Laboulbenia slackensis is a microscopic fungus found on Carabidae arthropods. Like all fungi found in the Laboulbeniomycetes class, L. slackensis is an obligate ectoparasite and lives its entire life cycle on one host. It is differentiated from other related species based on host preference, and is studied as an example of speciation due to ecological niche preference.

== Habitat and distribution ==
L. slackensis spends its entire life cycle confined to one host. Its preferred host species is the beetle Pogonus chalceus. The optimal habitat of the beetle is salt marshes, although they have been found in a variety of habitats. High levels of humidity are associated with larger populations of the fungus. Specimens have been collected from all over the world, including Japan, the Netherlands, Finland, and Belgium.

== Morphology ==
The fungus forms microscopic thalli around 1mm in length. It is a perithecial ascomycete, with one perithecium on each thallus. Ascus development and ascospore formation within the perithecium have never been observed. Mature ascospores are two-celled and are tapered on both ends. The coating of the ascospore is sticky to ensure attachment to a new host. The fungus attaches itself to the host integument via the foot cell. Each thallus also includes several appendages, which develop into reproductive structures such as a trichogyne and an antheridium. Thalli do not appear to cause damage to the host, although large numbers of thalli can reduce host fitness and cause death. It is morphologically similar to many Laboulbeniomycetes and is often differentiated solely based on host preference.

== Transmission ==
Thalli typically develop over the course of three weeks, although a maximum life cycle of 10 weeks has been observed. Only a sexual reproductive cycle has been observed. Transmission largely occurs through direct transmission when an infected host comes into contact with another suitable host. The ascospores form thread-like structures which aid in adherence to a new host. Within beetle populations, similar infection sizes are reached on each host. This is thought to occur due to unidirectional spore transmission balancing out infection sizes between hosts. Auto-infection of the same host is negligible unless large populations of the fungus are present on the infected beetle. Populations of the fungus are linked to host populations, with solitary beetles supporting smaller numbers of thalli.
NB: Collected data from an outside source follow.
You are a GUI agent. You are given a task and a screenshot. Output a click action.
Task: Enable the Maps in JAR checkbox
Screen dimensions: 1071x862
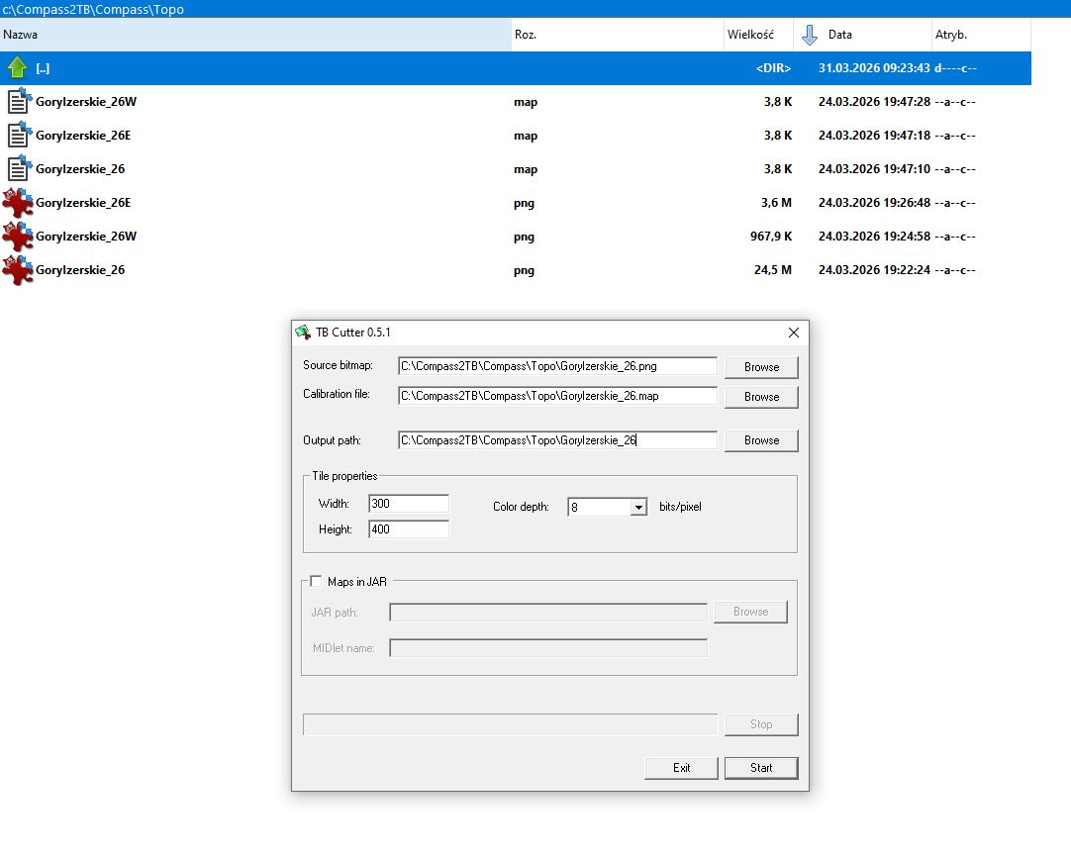(317, 582)
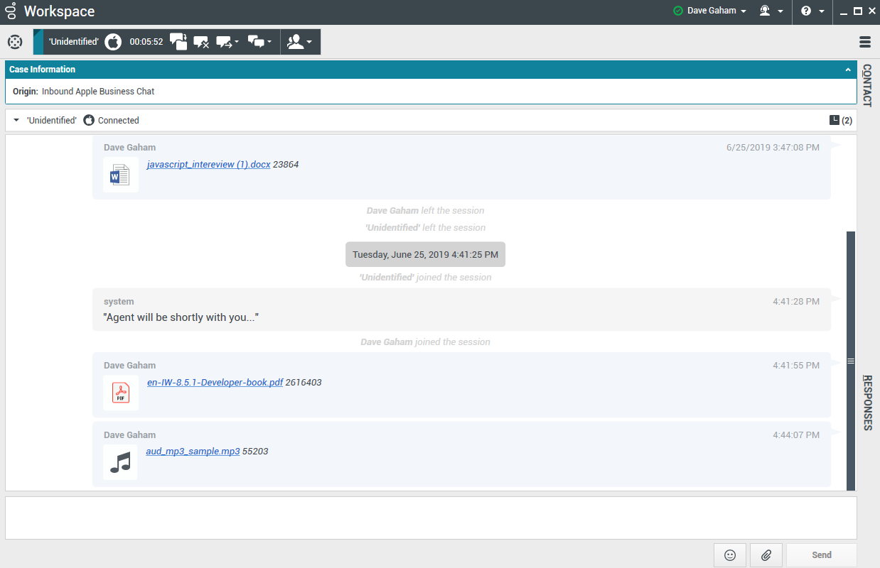Collapse the 'Unidentified' Connected chat section
Screen dimensions: 880x568
(16, 121)
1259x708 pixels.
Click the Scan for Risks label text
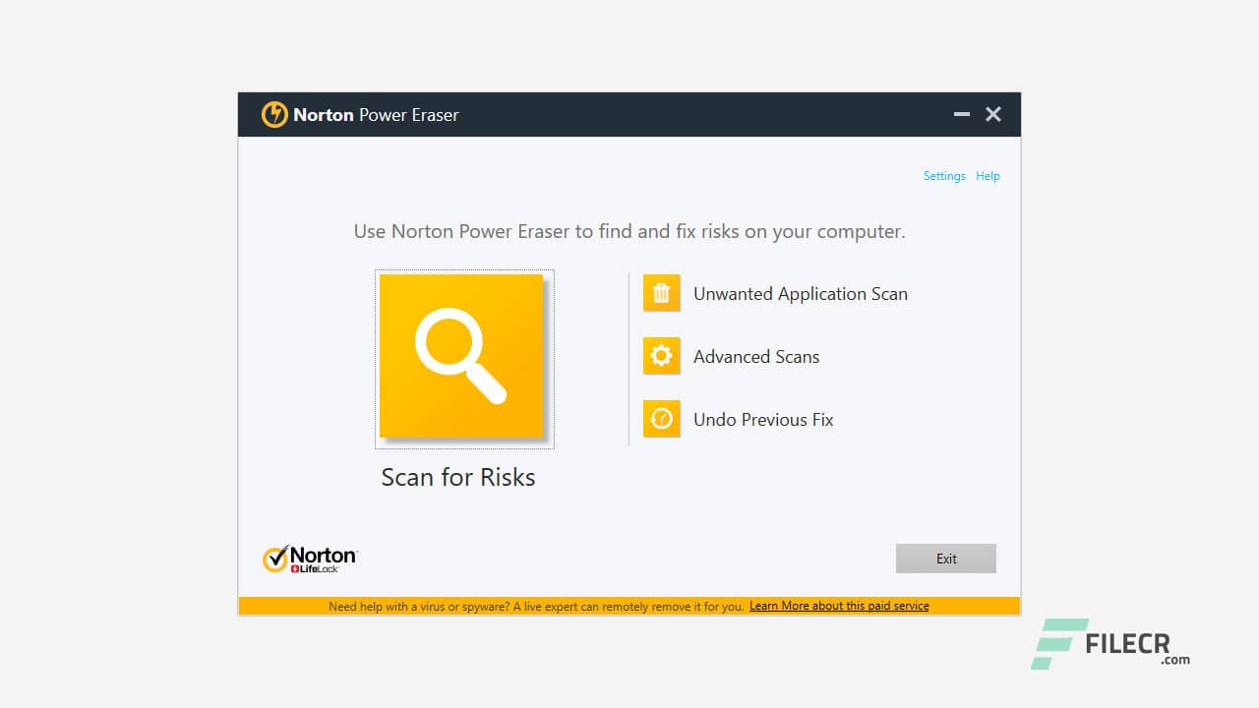coord(457,477)
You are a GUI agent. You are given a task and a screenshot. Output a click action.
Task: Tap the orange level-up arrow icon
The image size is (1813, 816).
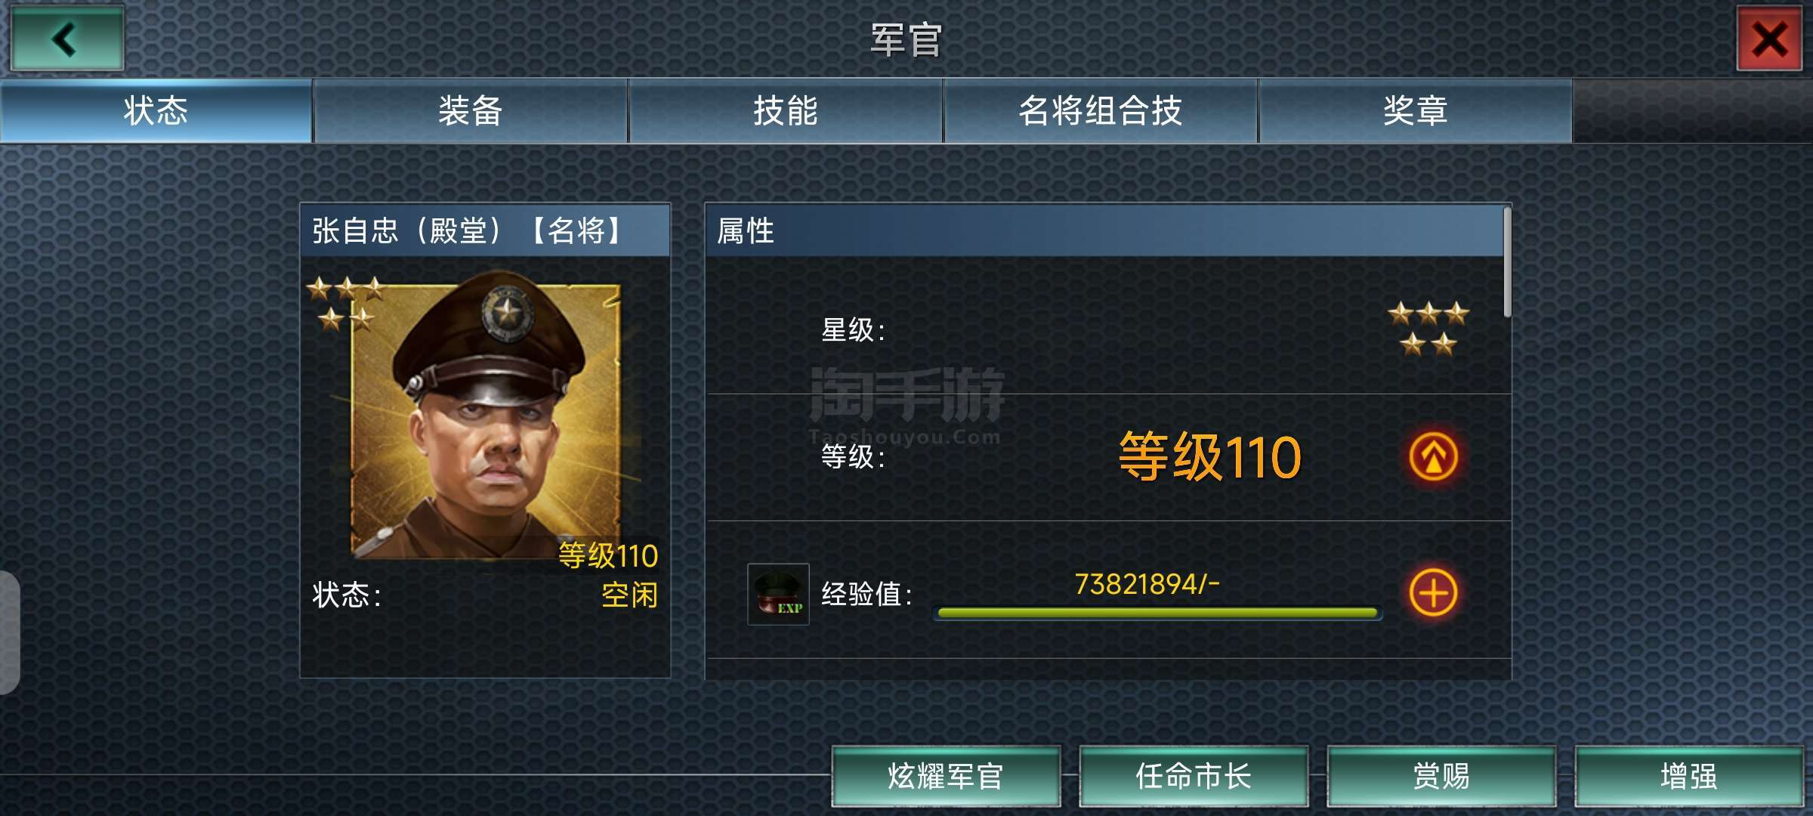(1433, 457)
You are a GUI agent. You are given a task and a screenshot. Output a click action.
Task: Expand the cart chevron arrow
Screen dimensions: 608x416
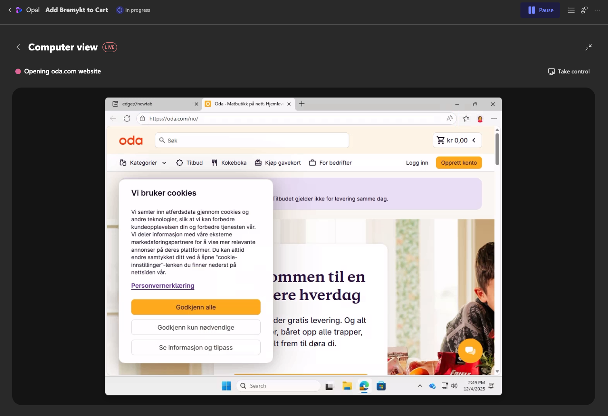474,140
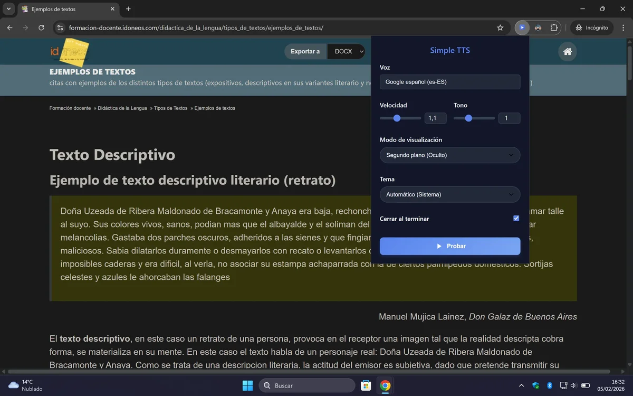The width and height of the screenshot is (633, 396).
Task: Enable the Cerrar al terminar checkbox
Action: point(515,218)
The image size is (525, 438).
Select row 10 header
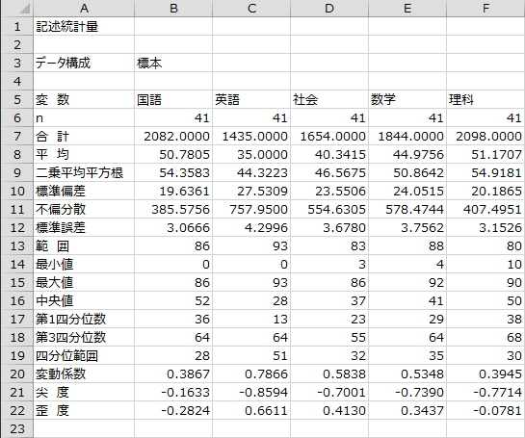(x=17, y=191)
Although the fungus is univorous in nature, laboratory conditions can cause successful artificial transmissions to 19 other carabid species. Ecological conditions, such as soil composition and humidity, must be kept as close to natural conditions as possible to support infection on hosts other than P. chalceus.

== Nutrition ==
It is unclear how the fungus feeds from the host. Possible mechanisms for feeding include water and nutrient absorption through the thalli or uptake of waxy lipids produced by the host.

== Speciation ==
Sister species, such as Laboulbenia littoralis, are often found on other host species in the same habitat. Speciation was caused due to ecological separation due to host preference and environmental conditions.

The close relationship between the fungi and its host may have led to co-evolution and an evolutionary arms race between the two species. One example of this may be the lack of haustoria in L. slackensis. The lack of haustoria allows for the fungus to go unrecognized by the host until the thalli mature.

Morphological constructs have been proved to be an unreliable way to determine species. Genetic sequencing studies have begun on related species in this genus, although the practicality remains limited due to the difficulties of collecting enough molecular samples.